▸ **Written task**
Report each line below that contains the word "resolution". Letter case matters.

(Extracted data entries)
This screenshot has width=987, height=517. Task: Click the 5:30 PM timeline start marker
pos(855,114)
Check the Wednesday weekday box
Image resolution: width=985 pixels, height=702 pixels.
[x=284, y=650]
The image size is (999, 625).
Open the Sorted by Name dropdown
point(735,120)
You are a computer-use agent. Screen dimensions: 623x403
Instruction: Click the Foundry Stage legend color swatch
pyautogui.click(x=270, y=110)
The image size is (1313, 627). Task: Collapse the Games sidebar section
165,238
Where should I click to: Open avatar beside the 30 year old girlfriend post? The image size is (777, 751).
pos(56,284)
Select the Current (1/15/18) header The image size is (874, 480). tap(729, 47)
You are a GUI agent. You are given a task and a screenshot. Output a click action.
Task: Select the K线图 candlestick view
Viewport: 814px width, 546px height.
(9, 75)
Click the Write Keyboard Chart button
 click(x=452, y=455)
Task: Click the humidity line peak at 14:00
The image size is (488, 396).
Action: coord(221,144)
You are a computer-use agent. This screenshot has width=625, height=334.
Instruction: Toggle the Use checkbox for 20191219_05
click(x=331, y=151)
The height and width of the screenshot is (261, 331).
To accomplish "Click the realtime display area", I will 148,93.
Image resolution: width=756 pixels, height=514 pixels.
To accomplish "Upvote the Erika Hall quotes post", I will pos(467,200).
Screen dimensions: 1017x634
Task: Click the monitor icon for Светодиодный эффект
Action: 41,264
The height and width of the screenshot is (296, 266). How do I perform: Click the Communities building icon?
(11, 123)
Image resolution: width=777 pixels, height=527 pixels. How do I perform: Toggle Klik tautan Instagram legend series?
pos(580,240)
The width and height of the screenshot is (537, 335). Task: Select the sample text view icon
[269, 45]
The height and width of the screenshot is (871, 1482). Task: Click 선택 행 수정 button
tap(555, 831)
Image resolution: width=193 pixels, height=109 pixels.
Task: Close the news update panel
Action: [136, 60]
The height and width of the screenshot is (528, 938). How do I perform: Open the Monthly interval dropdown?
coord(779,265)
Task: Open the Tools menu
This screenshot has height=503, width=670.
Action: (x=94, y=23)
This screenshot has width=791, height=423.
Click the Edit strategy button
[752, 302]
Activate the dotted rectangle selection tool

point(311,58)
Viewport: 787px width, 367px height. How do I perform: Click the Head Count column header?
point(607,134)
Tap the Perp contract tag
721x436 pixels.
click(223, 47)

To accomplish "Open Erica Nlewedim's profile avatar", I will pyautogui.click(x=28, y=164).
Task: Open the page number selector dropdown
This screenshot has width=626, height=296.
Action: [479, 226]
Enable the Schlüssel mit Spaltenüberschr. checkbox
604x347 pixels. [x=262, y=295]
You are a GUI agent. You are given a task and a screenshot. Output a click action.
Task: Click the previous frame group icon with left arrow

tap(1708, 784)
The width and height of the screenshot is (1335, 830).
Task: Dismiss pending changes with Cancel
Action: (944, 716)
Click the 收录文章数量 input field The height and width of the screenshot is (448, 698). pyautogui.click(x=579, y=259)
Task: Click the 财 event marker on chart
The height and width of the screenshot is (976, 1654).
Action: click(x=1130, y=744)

▸ **Solution for this exercise**
Image resolution: width=985 pixels, height=702 pixels.
Image resolution: width=756 pixels, height=514 pixels.
Image resolution: width=777 pixels, height=527 pixels. How do I perform: Toggle Klik tautan Instagram legend series?
Image resolution: width=193 pixels, height=109 pixels.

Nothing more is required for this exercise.